### Your instructions
From the records below, transcribe only the lines running from the one with "2023-02（2） (59, 327)" through the one with "合格体験記 …２級建築士 (70, 2006)". Keep both of those end lines.

[Collected data entries]
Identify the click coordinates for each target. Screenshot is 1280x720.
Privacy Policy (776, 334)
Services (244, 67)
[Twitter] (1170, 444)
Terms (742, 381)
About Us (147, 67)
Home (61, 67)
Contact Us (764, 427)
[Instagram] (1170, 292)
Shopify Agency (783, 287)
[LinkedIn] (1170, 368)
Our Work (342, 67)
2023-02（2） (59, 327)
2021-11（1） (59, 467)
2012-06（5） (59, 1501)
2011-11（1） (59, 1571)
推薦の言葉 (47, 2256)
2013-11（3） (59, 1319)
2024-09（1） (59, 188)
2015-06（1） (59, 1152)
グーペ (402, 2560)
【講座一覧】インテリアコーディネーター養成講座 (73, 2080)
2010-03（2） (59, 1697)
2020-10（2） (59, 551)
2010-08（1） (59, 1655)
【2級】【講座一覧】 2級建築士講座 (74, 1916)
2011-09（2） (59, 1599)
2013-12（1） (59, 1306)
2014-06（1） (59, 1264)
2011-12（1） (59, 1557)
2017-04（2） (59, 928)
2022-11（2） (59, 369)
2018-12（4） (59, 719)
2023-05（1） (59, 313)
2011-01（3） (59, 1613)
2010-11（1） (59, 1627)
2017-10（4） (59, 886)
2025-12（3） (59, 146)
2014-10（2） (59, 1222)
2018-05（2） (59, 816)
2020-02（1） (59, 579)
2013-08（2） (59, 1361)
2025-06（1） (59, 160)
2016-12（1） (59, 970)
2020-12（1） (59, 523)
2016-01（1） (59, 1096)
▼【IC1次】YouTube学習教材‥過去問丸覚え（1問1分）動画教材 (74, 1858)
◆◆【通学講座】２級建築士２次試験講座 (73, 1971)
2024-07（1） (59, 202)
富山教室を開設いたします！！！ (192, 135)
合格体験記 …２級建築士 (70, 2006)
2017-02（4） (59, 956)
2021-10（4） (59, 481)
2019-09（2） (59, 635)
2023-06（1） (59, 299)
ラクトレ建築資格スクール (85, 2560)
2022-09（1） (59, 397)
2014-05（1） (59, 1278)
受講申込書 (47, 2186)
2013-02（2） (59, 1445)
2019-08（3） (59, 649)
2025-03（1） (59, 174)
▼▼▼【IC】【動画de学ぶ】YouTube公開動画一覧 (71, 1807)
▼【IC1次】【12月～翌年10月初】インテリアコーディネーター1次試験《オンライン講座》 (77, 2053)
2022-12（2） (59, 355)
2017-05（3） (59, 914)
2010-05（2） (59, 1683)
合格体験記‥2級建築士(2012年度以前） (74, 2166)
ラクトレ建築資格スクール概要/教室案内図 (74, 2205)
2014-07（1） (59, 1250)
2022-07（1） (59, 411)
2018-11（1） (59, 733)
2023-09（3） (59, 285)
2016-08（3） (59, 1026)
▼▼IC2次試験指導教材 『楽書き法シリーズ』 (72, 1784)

### Written reply
2023-02（2） (59, 327)
2021-11（1） (59, 467)
2012-06（5） (59, 1501)
2011-11（1） (59, 1571)
推薦の言葉 (47, 2256)
2013-11（3） (59, 1319)
2024-09（1） (59, 188)
2015-06（1） (59, 1152)
グーペ (402, 2560)
【講座一覧】インテリアコーディネーター養成講座 (73, 2080)
2010-03（2） (59, 1697)
2020-10（2） (59, 551)
2010-08（1） (59, 1655)
【2級】【講座一覧】 2級建築士講座 (74, 1916)
2011-09（2） (59, 1599)
2013-12（1） (59, 1306)
2014-06（1） (59, 1264)
2011-12（1） (59, 1557)
2017-04（2） (59, 928)
2022-11（2） (59, 369)
2018-12（4） (59, 719)
2023-05（1） (59, 313)
2011-01（3） (59, 1613)
2010-11（1） (59, 1627)
2017-10（4） (59, 886)
2025-12（3） (59, 146)
2014-10（2） (59, 1222)
2018-05（2） (59, 816)
2020-02（1） (59, 579)
2013-08（2） (59, 1361)
2025-06（1） (59, 160)
2016-12（1） (59, 970)
2020-12（1） (59, 523)
2016-01（1） (59, 1096)
▼【IC1次】YouTube学習教材‥過去問丸覚え（1問1分）動画教材 (74, 1858)
◆◆【通学講座】２級建築士２次試験講座 (73, 1971)
2024-07（1） (59, 202)
富山教室を開設いたします！！！ (192, 135)
合格体験記 …２級建築士 (70, 2006)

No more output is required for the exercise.